À Genève, les «gilets jaunes» montrent deux visages
On était très loin des atmosphères parisiennes chargées de gaz lacrymogène où «robocops» et «gilets jaunes» s'affrontent les samedis en rangs serrés pour mieux se défoncer. Sur la place des Nations baignée de soleil, l'ambiance était «bon enfant» comme on aime dire. Slogans bien trempés, quelques airs de «Marseillaise», du «Macron démission» en scansion, le tout au pied de la chaise cassée sur fond d'ONU avec son alignement de drapeaux du monde entier. On attendait 5000 «gilets», il en vint à peine 1000. Vu comme ça, on les adopterait presque les «gilets jaunes» arrivés de France voisine et plus loin comme en témoignent les accents.
^^^^^^^^
-- SÉRIE D'EXERCICES --
(a) Indiquez si chacune des affirmations suivantes concorde avec l'extrait, en répondant par oui ou par non et en citant les mots du texte qui tranchent : (i) le rassemblement s'est tenu sur la place des Nations ; (ii) environ 5000 «gilets jaunes» sont venus ; (iii) on a entendu quelques airs de «Marseillaise».
(b) Recopiez dans l'extrait tout ce qui va de «À Genève, les» jusqu'à «témoignent les accents.».
Les lignes ci-après forment un matériau indépendant de l'extrait.

Données sources
^^^^^^^^
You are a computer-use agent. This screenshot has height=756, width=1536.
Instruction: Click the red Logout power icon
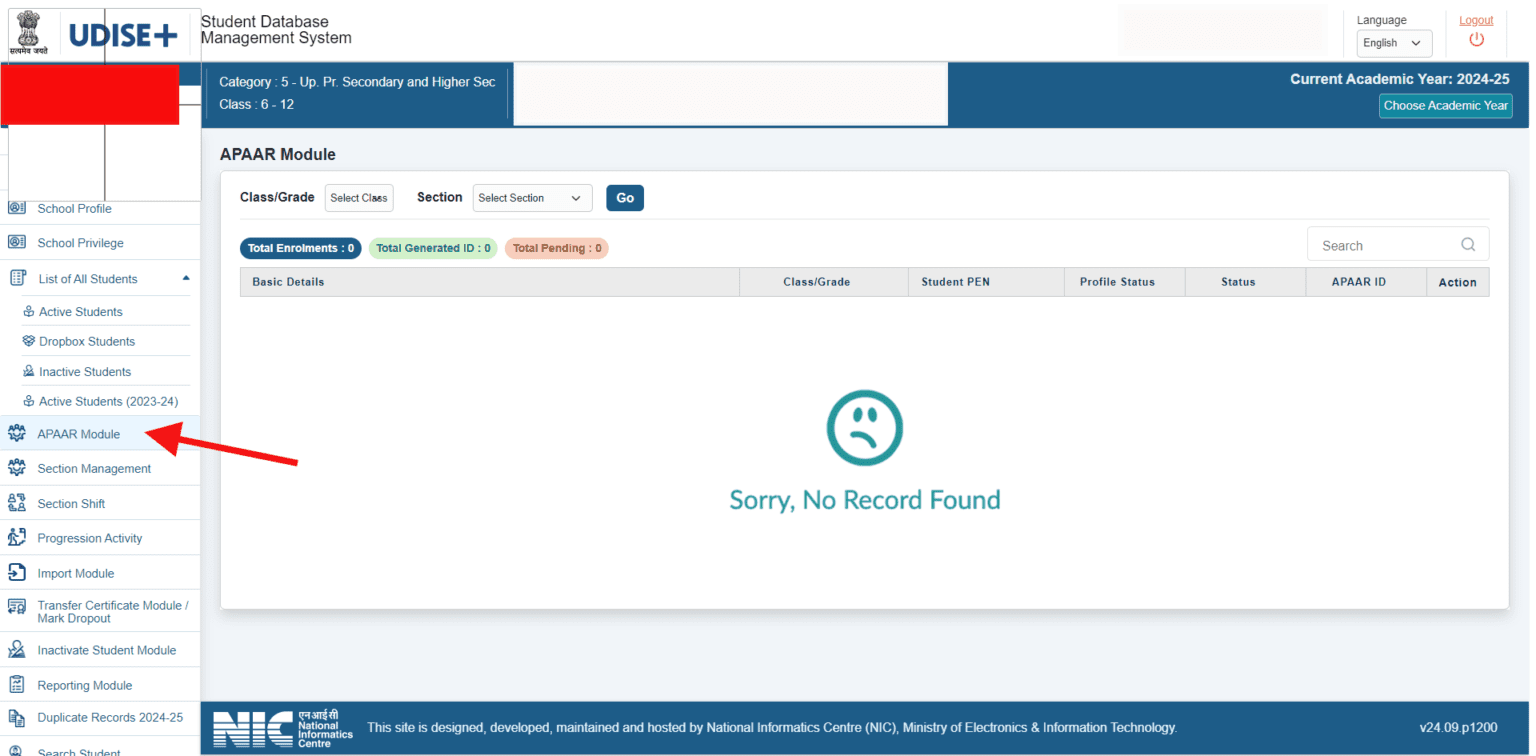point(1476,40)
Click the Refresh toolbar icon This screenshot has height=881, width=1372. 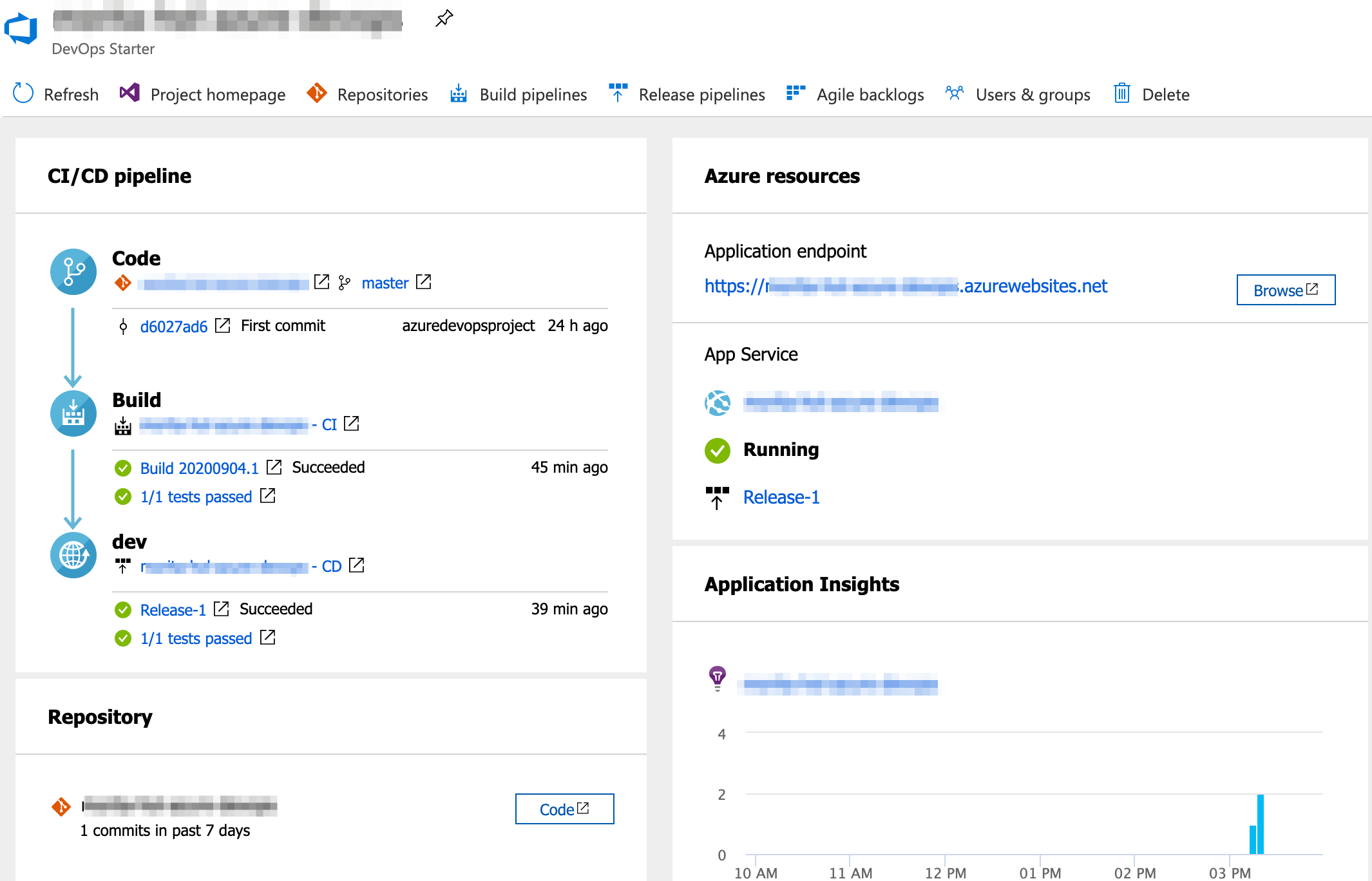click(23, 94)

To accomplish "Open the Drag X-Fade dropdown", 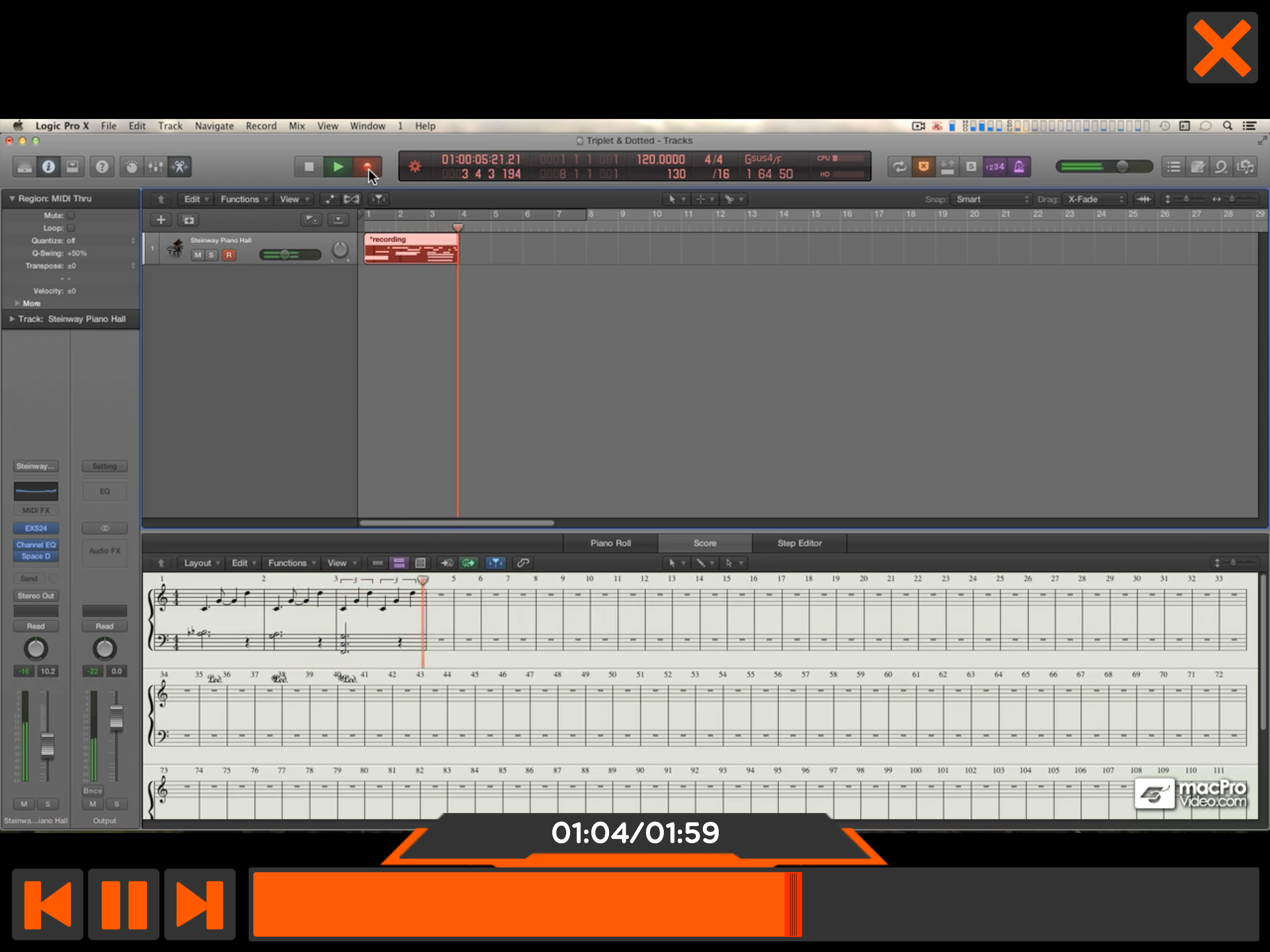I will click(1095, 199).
^^^^^^^^
-- CORRIGÉ DES EXERCICES --
(a)
(i) Oui : «Sur la place des Nations baignée de soleil».
(ii) Non : «On attendait 5000 «gilets», il en vint à peine 1000.»
(iii) Oui : «quelques airs de «Marseillaise»».

(b)
À Genève, les «gilets jaunes» montrent deux visages
On était très loin des atmosphères parisiennes chargées de gaz lacrymogène où «robocops» et «gilets jaunes» s'affrontent les samedis en rangs serrés pour mieux se défoncer. Sur la place des Nations baignée de soleil, l'ambiance était «bon enfant» comme on aime dire. Slogans bien trempés, quelques airs de «Marseillaise», du «Macron démission» en scansion, le tout au pied de la chaise cassée sur fond d'ONU avec son alignement de drapeaux du monde entier. On attendait 5000 «gilets», il en vint à peine 1000. Vu comme ça, on les adopterait presque les «gilets jaunes» arrivés de France voisine et plus loin comme en témoignent les accents.